2.2 Why use regression?

Regression can be used for any or all of the following purposes:

  • Testing a theory: A theory that implies a certain functional relationship between \(Y\) and \(X\) can be tested by comparing the hypothesized model to simpler or more complex models and seeing which model fits best.

  • Prediction: After fitting the model to observed data, specified values of \(X\) can be used to predict yet to be observed values of \(Y\).

  • Machine learning: The fields of artificial intelligence and machine learning (AI/ML), sometimes placed under the umbrella of “data science”, “data mining”, “analytics”, or “statistical learning” are, essentially, attempts to predict an outcome based on a set of predictors (“features”). Regression is one method among many of making such a prediction. For a gentle introduction to these methods in R, see James et al. (2021). For a more in depth treatment, see Hastie, Tibshirani, and Friedman (2016).

  • Testing an association: Is there a significant association between \(Y\) and \(X\)? In the case of simple linear regression, this question is answered by testing the null hypothesis \(H_0:\beta_1=0\). Under the null hypothesis, the outcome does not depend on the predictor. If there is enough evidence to reject the null hypothesis, we conclude that there is a significant association.

  • Estimating a rate of change: How does \(Y\) change as \(X\) changes? In the case of simple linear regression, this question is answered by estimating the magnitude of \(\beta_1\), the regression slope.

  • Controlling for confounding: Is there an association between \(Y\) and \(X_1\) after adjusting for \(X_2, \ldots, X_K\)? When the data arise from an observational study, an observed association between a single predictor and the outcome may be spurious due to confounding. A third variable may actually be associated with each, and those associations induce an association between the predictor of interest and the outcome. Alternatively, the estimate of a real association may be biased due to confounding. Regression adjustment for confounding is a powerful tool for attempting to isolate the effect of one predictor on the outcome from the effects of other potentially confounding variables.

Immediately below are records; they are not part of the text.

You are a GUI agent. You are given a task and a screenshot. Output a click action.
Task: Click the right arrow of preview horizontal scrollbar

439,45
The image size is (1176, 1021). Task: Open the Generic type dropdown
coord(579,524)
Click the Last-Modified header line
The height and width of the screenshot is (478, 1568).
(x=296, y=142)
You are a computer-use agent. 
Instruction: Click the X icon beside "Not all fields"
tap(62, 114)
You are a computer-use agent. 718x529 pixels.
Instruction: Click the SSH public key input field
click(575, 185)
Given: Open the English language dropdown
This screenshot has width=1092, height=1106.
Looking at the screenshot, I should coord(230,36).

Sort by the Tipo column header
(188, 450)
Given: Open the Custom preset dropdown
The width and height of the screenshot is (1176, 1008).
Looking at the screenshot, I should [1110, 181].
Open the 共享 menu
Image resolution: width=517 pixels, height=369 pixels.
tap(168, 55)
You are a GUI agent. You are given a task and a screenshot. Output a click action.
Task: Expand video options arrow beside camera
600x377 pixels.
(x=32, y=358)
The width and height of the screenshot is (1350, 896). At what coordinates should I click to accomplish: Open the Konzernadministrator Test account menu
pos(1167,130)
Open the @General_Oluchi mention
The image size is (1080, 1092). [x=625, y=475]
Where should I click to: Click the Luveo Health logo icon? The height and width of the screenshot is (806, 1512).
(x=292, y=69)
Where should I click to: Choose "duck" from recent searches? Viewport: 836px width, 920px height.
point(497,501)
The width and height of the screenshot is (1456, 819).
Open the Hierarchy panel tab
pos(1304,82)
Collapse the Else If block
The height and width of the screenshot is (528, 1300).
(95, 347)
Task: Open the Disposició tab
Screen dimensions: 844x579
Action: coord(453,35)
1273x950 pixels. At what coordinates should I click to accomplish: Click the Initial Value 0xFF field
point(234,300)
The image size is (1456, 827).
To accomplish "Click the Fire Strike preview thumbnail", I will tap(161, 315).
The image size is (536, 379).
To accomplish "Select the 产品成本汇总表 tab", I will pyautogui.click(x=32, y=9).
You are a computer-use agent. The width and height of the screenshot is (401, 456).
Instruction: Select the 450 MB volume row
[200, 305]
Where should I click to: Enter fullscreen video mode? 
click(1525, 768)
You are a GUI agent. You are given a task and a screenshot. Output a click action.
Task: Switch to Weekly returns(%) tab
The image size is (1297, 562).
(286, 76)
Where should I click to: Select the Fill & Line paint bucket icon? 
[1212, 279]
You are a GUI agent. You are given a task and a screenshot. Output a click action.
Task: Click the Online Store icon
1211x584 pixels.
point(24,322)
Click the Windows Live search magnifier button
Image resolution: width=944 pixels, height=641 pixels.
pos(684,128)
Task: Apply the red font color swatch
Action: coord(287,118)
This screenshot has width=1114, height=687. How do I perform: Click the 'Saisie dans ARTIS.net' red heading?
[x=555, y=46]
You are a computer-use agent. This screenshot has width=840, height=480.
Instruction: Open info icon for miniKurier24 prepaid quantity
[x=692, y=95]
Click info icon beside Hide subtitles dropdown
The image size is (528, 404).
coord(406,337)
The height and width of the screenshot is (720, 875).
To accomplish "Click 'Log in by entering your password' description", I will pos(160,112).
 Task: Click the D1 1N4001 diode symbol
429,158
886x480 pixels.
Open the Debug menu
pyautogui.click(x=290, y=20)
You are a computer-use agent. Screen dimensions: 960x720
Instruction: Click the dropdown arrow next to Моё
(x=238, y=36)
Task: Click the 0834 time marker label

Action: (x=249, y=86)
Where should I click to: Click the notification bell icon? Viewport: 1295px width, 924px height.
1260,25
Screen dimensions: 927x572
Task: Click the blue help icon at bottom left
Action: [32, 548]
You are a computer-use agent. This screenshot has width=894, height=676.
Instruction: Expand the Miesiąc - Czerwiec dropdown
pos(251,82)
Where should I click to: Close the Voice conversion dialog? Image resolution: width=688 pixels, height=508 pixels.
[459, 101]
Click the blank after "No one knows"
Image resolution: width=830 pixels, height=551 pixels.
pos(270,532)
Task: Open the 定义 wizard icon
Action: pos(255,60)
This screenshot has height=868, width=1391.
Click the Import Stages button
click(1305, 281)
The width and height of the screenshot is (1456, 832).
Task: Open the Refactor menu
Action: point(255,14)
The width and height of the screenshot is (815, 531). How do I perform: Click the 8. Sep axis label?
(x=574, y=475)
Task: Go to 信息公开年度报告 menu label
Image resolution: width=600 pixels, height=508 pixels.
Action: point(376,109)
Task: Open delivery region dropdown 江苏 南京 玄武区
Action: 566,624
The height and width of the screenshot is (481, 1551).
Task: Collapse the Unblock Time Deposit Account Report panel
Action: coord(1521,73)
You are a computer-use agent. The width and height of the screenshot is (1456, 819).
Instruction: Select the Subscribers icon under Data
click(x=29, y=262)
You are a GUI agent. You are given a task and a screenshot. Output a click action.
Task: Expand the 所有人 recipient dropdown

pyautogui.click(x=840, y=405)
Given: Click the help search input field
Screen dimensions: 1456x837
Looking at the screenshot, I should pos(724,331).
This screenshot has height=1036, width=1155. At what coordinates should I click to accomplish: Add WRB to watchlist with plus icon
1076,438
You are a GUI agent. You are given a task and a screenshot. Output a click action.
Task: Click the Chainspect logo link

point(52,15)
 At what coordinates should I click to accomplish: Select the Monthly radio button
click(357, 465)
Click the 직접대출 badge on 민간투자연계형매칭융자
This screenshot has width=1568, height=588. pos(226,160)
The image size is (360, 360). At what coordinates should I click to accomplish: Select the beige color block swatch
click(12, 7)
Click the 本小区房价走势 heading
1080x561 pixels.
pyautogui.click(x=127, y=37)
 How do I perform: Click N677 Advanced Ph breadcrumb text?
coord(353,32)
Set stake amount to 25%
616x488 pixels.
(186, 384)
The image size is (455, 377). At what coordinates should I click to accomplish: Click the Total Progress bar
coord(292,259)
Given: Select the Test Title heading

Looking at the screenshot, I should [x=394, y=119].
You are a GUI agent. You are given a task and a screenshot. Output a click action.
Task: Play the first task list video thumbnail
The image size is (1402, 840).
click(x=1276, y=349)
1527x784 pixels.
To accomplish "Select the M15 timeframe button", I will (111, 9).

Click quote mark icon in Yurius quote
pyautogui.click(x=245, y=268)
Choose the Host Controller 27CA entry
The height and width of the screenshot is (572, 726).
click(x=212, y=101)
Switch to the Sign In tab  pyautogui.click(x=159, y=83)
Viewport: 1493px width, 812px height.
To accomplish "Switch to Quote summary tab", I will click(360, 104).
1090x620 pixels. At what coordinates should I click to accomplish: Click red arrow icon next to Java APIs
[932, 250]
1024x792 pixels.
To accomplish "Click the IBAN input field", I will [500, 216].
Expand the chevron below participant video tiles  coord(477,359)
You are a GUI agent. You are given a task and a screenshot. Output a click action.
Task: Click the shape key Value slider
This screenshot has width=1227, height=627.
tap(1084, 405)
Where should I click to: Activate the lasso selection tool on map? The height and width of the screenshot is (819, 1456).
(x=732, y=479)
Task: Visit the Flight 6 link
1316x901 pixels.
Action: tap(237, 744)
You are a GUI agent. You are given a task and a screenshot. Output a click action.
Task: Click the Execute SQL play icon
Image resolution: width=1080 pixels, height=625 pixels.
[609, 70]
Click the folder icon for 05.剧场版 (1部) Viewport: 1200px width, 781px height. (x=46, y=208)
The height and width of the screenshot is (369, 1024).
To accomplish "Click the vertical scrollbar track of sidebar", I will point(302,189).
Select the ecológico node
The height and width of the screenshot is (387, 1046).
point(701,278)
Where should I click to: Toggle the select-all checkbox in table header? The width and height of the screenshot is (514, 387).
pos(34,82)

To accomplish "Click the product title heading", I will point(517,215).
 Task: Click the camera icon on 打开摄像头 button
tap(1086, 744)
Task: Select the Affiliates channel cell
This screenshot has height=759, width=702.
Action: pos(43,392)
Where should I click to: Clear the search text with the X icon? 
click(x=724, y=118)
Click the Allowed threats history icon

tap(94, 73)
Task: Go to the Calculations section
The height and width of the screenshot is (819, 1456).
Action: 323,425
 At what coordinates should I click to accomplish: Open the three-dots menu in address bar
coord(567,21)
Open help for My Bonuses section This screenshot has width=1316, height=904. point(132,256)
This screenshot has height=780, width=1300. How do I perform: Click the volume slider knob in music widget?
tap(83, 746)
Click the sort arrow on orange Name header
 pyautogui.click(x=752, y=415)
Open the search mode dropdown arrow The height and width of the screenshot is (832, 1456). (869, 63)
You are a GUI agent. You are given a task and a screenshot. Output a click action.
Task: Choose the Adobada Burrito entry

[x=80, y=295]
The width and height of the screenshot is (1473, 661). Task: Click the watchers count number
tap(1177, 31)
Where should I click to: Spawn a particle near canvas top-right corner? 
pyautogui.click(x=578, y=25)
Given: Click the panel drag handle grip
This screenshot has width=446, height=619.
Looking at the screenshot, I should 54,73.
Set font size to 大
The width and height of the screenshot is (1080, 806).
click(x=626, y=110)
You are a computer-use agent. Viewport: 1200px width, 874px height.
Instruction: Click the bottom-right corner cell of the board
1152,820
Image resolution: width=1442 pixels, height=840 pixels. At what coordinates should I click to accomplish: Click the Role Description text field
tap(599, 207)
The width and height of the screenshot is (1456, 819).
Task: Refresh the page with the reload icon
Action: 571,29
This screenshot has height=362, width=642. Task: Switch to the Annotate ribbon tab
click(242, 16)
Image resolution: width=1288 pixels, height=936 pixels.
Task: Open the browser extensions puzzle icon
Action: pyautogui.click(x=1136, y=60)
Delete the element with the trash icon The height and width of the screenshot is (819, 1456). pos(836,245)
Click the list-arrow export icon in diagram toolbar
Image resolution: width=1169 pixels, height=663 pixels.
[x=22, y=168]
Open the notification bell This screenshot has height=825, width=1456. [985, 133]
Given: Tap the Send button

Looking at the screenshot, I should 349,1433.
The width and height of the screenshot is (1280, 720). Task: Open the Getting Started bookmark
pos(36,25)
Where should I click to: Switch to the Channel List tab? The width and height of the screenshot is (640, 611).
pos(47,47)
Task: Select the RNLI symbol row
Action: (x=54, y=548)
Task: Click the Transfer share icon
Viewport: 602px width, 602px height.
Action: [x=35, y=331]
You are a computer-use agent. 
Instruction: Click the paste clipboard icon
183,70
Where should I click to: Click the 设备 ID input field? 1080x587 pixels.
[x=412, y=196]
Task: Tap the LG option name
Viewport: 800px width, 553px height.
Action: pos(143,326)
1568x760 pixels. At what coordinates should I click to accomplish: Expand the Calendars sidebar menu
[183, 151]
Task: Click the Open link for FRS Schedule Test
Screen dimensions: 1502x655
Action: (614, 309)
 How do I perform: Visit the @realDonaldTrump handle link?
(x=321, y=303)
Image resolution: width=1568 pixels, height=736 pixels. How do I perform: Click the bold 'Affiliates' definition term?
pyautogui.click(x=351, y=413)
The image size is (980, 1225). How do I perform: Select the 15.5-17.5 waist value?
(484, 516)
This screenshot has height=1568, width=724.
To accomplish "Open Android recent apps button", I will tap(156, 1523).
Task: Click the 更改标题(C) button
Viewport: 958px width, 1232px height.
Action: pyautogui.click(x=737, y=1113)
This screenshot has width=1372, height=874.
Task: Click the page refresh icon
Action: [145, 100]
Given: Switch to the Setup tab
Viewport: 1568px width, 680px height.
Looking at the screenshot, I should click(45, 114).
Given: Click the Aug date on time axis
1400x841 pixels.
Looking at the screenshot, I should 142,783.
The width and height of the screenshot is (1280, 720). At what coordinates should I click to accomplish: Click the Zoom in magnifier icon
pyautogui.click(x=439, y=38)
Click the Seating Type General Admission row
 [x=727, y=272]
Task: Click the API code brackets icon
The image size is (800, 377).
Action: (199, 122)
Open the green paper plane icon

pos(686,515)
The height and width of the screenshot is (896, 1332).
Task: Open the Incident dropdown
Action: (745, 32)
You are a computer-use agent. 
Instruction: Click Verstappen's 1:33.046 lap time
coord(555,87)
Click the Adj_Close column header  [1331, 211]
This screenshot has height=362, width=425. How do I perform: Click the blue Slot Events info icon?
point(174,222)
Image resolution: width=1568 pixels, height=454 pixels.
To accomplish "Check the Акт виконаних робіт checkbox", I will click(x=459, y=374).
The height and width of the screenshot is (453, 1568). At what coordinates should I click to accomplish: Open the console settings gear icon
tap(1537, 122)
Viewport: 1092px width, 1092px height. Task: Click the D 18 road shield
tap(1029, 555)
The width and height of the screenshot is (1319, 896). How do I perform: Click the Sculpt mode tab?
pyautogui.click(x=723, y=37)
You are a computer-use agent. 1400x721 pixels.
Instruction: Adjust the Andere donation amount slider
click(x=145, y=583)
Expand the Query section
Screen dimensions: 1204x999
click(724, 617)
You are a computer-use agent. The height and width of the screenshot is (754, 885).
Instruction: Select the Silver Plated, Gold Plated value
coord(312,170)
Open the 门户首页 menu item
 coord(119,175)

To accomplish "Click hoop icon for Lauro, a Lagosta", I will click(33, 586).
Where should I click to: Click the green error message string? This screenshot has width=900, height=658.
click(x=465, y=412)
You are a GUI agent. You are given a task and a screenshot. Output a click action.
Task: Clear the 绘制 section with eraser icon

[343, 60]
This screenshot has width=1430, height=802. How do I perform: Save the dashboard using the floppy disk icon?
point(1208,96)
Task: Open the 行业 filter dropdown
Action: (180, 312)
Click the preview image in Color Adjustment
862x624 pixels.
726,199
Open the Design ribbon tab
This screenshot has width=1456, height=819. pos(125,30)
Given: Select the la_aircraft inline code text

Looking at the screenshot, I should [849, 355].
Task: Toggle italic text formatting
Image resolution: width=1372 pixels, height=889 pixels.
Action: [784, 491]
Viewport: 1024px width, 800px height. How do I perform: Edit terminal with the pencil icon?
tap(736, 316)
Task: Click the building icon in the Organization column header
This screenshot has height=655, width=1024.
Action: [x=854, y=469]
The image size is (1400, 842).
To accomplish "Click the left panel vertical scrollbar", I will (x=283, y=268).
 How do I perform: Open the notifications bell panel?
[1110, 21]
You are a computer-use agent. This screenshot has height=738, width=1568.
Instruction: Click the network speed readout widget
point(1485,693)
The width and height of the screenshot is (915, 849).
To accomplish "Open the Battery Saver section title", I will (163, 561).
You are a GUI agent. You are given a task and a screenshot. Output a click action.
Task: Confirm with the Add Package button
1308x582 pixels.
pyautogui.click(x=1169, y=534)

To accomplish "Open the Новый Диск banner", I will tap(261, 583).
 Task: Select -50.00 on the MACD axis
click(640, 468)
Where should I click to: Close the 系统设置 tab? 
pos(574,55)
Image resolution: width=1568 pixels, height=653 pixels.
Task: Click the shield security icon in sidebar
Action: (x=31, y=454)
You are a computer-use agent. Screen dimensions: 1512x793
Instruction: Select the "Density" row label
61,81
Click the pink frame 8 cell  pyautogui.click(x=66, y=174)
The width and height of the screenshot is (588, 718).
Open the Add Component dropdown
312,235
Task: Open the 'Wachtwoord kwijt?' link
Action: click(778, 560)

  • Effect modification: Does the association between \(Y\) and \(X\) depend on the value of another variable, \(Z\)? If so, then \(Z\) is an effect modifier. Ignoring an effect modifier may lead to estimating an effect that may not apply to any individual cases as it will be averaged over the modifier-level-specific effects. Regression methods can be used to estimate the extent of effect modification by including an “interaction” term.

References

Hastie, Trevor, Robert Tibshirani, and Jerome Friedman. 2016. The Elements of Statistical Learning: Data Mining, Inference, and Prediction. 2nd ed. New York, NY: Springer.
James, Gareth, Daniela Witten, Trevor Hastie, and Robert Tibshirani. 2021. An Introduction to Statistical Learning: With Applications in R. 2nd ed. New York, NY: Springer.